Phone Lock is one method for an invisible password
The "invisible password" theory and prototypes are outlined in a research paper entitled "Open Sesame: Design Guidelines for Invisible Passwords" that was written by Korea Advanced Institute of Science and Technology researchers Andrea Bianchi and Dong-Soo Kwon, and University of Madeira (Portugal) researcher Ian Oakley.
Bianchi develop the idea three years ago when he began working on his Ph.D. His work in a robotics lab specializing in haptic interfaces led him to believe they had other applications.
"It struck me the idea that haptics, at its core, is an invisible modality that could be used for "invisible" communication channel between machines and humans," he said.
The authentication systems are targeted at public machines, such as ATMs or electronic door locks on buildings or cars, or for smartphone passwords.
The researchers say invisible inputs and outputs could put an end to shoulder surfing or spying cameras, when a user is entering a PIN or password.
There are two basic interaction methods used: recognition techniques, a set of encoded data that the user recognizes, and counting techniques, where the user counts cues and associates them with an action.
The haptic system uses vibrations with different intensities, rhythms, frequencies and patterns to create an "alphabet of cues" used to set up passwords and then repeated for log-in.
Audio inputs use a sound, beeps or a voice calling out numbers. The trio says the audio inputs are best secured with headphones or earbuds.
The haptic inputs include a three-key pad that vibrates, a hardware selection wheel and a touch-screen wheel (see photo) for mobile devices. Inputs also include colored buttons and something called Spin Lock, which uses a series of clicks and works like a combination on a safe.
The trio has put together a video showing different prototypes and input methods, including the keypad, haptic wheel, phone lock, video spin wheel, time lock and a color lock that associates numbers and colors.
In 2009, Bianchi published a paper on his haptic ideas at the Human Computer Interaction (HCI) conference. At the conference, he met Oakley, who helped him develop interfaces beyond Bianchi's original keypad, which attached to a computer.
"I realized that the extra-level of security we provided to users was not justified by the loss in usability," said Bianchi.

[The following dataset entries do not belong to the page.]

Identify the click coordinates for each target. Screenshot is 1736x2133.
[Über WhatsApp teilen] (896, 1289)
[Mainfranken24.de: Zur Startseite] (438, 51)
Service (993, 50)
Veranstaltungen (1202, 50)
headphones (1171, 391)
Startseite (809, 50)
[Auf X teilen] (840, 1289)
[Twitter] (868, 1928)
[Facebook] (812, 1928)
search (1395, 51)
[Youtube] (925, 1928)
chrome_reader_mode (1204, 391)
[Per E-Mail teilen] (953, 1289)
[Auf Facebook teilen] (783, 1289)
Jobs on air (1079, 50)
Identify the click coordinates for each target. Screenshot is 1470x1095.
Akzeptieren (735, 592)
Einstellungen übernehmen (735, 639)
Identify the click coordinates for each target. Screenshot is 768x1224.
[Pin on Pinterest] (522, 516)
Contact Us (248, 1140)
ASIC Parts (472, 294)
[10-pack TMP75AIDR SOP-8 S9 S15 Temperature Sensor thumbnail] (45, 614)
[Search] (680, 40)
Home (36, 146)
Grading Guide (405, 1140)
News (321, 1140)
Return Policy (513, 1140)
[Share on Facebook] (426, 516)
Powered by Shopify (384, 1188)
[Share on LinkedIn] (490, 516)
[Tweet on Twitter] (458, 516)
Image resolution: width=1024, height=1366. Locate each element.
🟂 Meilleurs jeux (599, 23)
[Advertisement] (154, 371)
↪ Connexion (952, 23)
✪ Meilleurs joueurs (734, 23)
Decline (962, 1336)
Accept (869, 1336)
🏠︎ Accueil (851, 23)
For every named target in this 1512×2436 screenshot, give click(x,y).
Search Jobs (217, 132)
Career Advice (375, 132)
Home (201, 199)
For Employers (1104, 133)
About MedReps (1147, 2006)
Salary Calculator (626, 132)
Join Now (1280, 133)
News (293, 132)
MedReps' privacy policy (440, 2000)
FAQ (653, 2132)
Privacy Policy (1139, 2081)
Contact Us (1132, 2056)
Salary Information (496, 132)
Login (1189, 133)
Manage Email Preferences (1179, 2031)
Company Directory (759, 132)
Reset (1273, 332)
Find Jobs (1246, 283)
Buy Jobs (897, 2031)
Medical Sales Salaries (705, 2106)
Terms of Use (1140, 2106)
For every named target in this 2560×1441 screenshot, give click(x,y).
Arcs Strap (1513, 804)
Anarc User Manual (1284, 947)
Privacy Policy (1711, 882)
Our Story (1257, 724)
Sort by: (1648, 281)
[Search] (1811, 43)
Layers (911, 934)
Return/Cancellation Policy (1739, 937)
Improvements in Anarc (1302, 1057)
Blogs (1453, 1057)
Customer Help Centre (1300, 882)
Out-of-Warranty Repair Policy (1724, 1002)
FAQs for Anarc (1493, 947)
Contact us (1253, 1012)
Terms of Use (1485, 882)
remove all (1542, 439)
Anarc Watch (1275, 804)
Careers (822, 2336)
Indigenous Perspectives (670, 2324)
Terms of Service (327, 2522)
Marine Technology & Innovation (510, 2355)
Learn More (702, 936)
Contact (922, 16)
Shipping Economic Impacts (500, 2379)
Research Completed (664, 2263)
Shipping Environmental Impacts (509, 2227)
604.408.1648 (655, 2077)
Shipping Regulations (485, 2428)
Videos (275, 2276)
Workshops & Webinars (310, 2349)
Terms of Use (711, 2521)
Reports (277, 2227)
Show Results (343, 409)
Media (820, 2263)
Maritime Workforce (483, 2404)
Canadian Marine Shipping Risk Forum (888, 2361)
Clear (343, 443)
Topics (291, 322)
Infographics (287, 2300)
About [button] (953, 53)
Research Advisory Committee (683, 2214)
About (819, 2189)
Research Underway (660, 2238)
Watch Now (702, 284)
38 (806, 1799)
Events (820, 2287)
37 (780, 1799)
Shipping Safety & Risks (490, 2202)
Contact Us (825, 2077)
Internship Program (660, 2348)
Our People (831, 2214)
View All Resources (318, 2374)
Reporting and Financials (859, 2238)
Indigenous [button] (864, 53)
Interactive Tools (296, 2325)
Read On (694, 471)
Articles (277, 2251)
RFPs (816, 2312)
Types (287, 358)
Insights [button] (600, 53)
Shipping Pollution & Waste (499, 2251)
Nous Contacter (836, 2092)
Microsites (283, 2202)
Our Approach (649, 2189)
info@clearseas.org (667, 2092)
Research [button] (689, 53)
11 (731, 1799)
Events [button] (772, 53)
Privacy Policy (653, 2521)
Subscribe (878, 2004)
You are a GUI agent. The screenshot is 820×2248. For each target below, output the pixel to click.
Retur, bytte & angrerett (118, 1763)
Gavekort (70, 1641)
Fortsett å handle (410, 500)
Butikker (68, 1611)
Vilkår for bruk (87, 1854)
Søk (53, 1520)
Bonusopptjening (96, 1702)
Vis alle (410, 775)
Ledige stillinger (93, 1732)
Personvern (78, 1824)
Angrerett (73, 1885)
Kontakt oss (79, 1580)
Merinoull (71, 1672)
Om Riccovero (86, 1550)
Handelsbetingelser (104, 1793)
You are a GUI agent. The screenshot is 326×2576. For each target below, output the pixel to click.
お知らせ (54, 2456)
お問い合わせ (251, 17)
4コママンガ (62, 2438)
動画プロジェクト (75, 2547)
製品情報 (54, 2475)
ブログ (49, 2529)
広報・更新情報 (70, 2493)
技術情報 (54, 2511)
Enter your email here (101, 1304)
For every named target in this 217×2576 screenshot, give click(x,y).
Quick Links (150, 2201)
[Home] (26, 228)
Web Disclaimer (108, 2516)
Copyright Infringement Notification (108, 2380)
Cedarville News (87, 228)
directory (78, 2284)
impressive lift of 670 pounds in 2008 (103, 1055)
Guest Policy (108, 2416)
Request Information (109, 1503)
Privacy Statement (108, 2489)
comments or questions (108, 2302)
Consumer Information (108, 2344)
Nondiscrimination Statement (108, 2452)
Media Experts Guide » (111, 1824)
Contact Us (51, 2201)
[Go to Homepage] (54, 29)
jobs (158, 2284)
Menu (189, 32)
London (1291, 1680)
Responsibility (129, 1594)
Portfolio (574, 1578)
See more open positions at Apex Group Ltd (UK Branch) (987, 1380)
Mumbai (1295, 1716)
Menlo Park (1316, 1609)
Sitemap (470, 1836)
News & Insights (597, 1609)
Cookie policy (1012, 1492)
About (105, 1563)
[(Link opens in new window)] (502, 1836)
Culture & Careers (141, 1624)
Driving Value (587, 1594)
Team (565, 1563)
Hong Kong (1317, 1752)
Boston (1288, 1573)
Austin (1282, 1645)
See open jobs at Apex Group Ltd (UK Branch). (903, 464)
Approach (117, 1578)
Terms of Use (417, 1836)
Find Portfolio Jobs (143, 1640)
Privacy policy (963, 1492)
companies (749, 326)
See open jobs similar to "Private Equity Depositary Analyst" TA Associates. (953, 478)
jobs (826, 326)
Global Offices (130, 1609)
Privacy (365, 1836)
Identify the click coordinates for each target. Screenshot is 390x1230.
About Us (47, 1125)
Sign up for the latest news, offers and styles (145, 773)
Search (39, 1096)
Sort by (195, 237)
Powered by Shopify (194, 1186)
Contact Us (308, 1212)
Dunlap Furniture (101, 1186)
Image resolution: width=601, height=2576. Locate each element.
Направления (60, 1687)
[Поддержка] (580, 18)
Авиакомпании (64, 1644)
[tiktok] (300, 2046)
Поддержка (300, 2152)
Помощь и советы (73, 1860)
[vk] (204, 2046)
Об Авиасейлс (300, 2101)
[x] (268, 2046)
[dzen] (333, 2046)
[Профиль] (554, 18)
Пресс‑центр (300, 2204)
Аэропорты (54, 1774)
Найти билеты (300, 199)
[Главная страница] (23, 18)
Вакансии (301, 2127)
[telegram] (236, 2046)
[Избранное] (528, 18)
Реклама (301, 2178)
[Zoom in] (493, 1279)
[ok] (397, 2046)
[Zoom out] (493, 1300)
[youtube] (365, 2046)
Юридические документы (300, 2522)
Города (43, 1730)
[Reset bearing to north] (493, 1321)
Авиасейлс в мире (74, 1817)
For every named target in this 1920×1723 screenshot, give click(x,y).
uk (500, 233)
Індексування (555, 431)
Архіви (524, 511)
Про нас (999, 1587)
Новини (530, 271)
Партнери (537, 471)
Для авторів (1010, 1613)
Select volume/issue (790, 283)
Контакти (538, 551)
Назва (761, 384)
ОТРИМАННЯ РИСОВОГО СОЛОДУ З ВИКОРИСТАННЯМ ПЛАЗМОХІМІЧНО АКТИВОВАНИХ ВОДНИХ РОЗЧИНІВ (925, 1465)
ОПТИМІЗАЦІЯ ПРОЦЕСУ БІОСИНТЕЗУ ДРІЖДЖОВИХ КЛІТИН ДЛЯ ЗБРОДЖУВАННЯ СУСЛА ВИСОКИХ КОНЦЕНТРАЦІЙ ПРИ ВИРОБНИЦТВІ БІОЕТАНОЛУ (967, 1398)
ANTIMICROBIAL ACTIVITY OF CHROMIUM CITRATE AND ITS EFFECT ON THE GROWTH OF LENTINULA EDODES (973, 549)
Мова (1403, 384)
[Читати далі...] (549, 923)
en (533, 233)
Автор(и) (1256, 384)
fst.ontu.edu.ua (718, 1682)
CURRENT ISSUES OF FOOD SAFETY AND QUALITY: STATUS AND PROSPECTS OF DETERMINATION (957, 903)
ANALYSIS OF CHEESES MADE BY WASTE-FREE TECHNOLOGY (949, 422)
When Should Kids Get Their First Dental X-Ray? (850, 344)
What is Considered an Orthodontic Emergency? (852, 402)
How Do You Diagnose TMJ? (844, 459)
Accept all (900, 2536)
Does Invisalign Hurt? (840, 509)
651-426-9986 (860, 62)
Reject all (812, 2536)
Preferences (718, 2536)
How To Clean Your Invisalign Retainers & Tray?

With the haptic keypad, he said, it took more than 20 seconds to insert a password along with the effort of just remembering it.
Bianchi and Oakly set about developing other interfaces.
First was a haptic wheel, a hardware device the user turned to select various cues. Bianchi, however, thought the hardware was a gating factor to adoption so an iPhone interface was developed called Phone Lock, which uses a grid of "icons" that when touched activate a specific pattern using the vibration motor in the phone.
The pair then developed a method to count haptic cues, which led to an interface called Time Lock. Eventually, password entry took less than 10 seconds and error rates among first time users dropped to between 2-7%.
Bianchi says haptic systems from the past have been multimodal and have had error rates beyond 50%. The system outlined in the trio's research is unimodal and a "pure haptic password."
The trio has patented their systems and is working to find companies to partner with them on development.
They are also working on techniques to foil shoulder surfing and on other methods of password input beyond haptics that are smartphone based.
"The idea is to shift the complexity of passwords from a terminal to a private devices (e.g., phones), by finding ways to securely transmit a password from the private device to a terminal," says Bianchi.
The idea uses flashing lights on the mobile device or micro-magnetic fields that can be picked up by a hardware reader. Bianchi calls it LuxPass (video). A user would enter a code on the phone and place it on the reader, the code would activate a sequence of flashing lights to transmit the password.
"The challenge is not using any type of wireless - RFID, NFC, wireless, Bluetooth - or public-key infrastructure, so as to avoid both a man-in-the-middle attack or pairing before usage," said Bianchi.